Cinco gatos mudaram uma ilha para sempre: decisão tomada há 77 anos gerou desastre ambiental de R$ 127 milhões

Introduzidos para combater ratos, os gatos devastaram aves marinhas na Ilha Marion. Após a eliminação dos felinos, os roedores voltaram a se multiplicar e agora exigem uma megaoperação para salvar o ecossistema.
Redação NC News
ouça este conteúdo
00:00 / 00:00
1x

Uma decisão que parecia simples acabou provocando uma reação em cadeia que atravessa gerações. Em 1949, apenas cinco gatos domésticos foram levados para a Ilha Marion, um território subantártico da África do Sul, para controlar uma infestação de ratos. O resultado, porém, foi um dos exemplos mais conhecidos de desequilíbrio ecológico causado pela interferência humana.

Décadas depois, a ilha enfrenta uma nova crise ambiental. Após a eliminação dos gatos, os ratos voltaram a se multiplicar sem controle e agora ameaçam diversas espécies de aves marinhas. Para tentar reverter o problema, foi criado um projeto estimado em US$ 25 milhões (cerca de R$ 127 milhões) para erradicar os roedores.

Como tudo começou?

Em 1949, funcionários de uma estação meteorológica levaram cinco gatos para combater ratos que infestavam as instalações.

A estratégia parecia lógica, mas ignorava uma característica importante da Ilha Marion: ali não existiam mamíferos predadores naturais.

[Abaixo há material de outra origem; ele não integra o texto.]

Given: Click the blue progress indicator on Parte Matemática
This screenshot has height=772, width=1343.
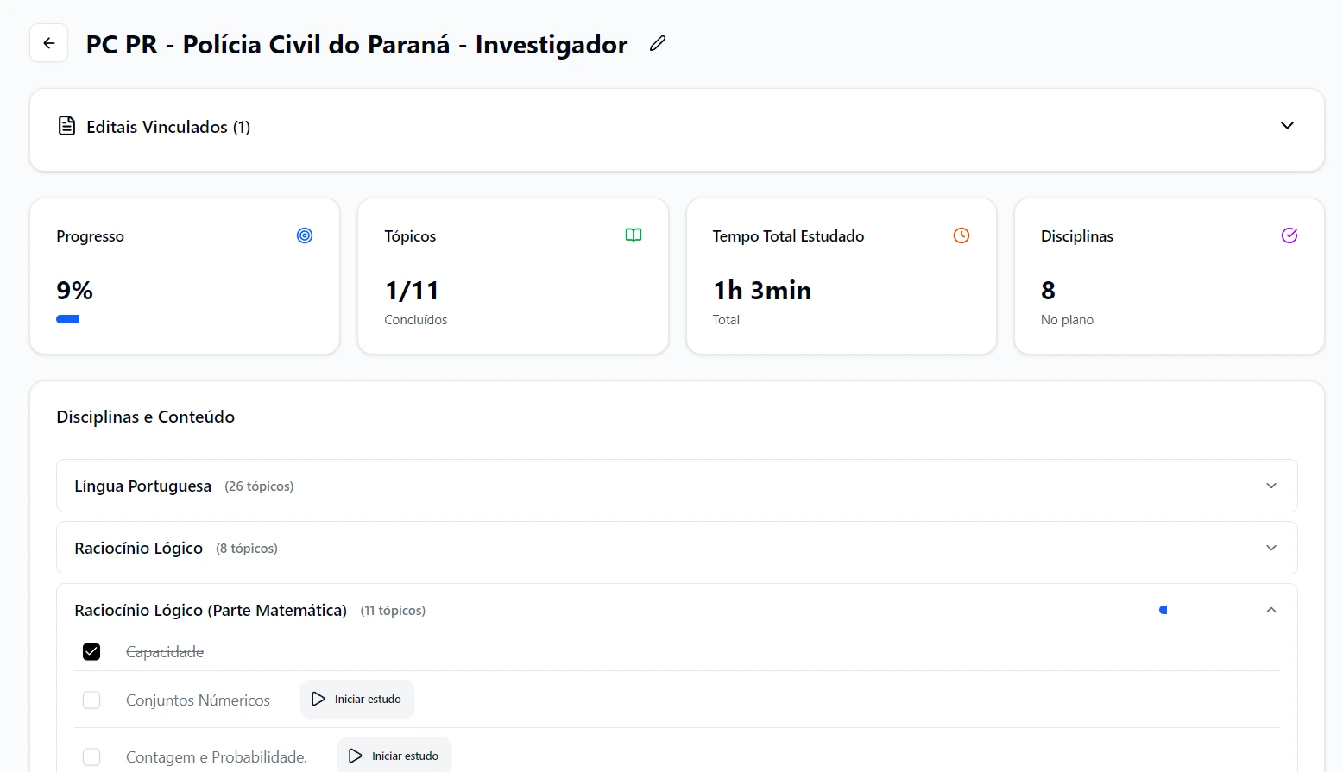Looking at the screenshot, I should (1163, 610).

As aves marinhas que habitavam o local, como petréis e albatrozes, haviam evoluído durante milhares de anos sem enfrentar esse tipo de ameaça. Muitas faziam ninhos diretamente no solo, tornando-se alvos fáceis para os felinos.

População de gatos saiu do controle

Sem predadores naturais, os gatos passaram a se reproduzir rapidamente.

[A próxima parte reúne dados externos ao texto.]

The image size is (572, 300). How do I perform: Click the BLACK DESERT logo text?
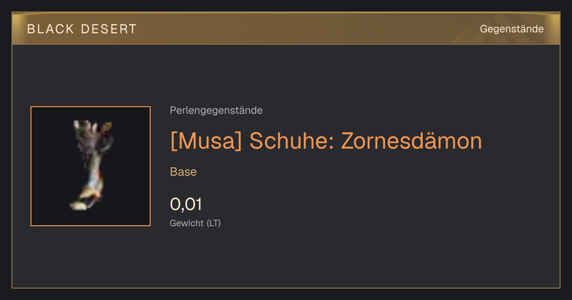pyautogui.click(x=82, y=29)
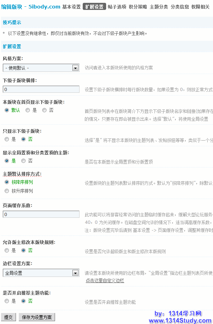Open the 积分策略 tab
This screenshot has height=324, width=213.
(x=138, y=7)
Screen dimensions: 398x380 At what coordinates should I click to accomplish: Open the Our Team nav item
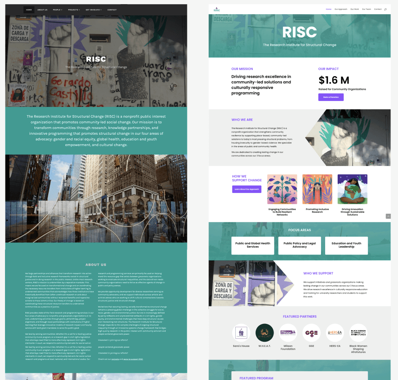[366, 9]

Na década de 1970, a população já ultrapassava 2 mil animais.

Segundo estimativas, os felinos chegaram a matar aproximadamente 450 mil aves por ano, afetando gravemente diversas espécies que utilizavam a ilha como área de reprodução.

A solução criou outro problema

Diante do impacto ambiental, as autoridades iniciaram, em 1977, um programa para eliminar os gatos.

A operação utilizou captura, caça noturna e até o vírus da panleucopenia felina como método de controle populacional.

O último gato foi eliminado em 1991.

Mas, sem os felinos, outro antigo morador da ilha voltou a dominar o ambiente: os ratos.

Explosão de ratos ameaça aves

Os roedores haviam sido introduzidos muito antes, no século XIX, por baleeiros.

Sem qualquer predador natural, a população cresceu rapidamente.

Hoje, os ratos atacam ovos, filhotes e até aves adultas, colocando em risco 19 das 29 espécies que nidificam na Ilha Marion.

Megaoperação de R$ 127 milhões

Para tentar recuperar o ecossistema, foi criado o Mouse-Free Marion Project, iniciativa liderada pelo governo da África do Sul em parceria com organizações ambientais.

O projeto prevê:

  • Cobertura de cerca de 30 mil hectares;
  • Uso de helicópteros equipados com GPS;
  • Distribuição aérea de iscas para eliminar os ratos;
  • Teste inicial em uma área de 975 hectares entre abril e maio de 2027.

Segundo os responsáveis, basta que uma pequena quantidade de roedores sobreviva para que toda a população volte a crescer rapidamente, comprometendo o investimento.

Linha do tempo da crise

  • Século XIX: ratos chegam à ilha em embarcações baleeiras;
  • 1949: cinco gatos são introduzidos;
  • Década de 1970: população felina supera 2 mil animais;
  • 1977: começa a erradicação dos gatos;
  • 1991: último gato é eliminado;
  • 2027: início previsto dos testes da maior operação de combate a ratos da história da ilha.

Entenda o Contexto

A história da Ilha Marion é frequentemente citada por cientistas como um exemplo clássico dos riscos da introdução de espécies em ecossistemas isolados. Sem predadores naturais e com uma fauna que evoluiu em equilíbrio por milhares de anos, pequenas intervenções humanas podem desencadear efeitos difíceis — e extremamente caros — de reverter. Hoje, especialistas buscam restaurar o ambiente antes que espécies de aves desapareçam da ilha.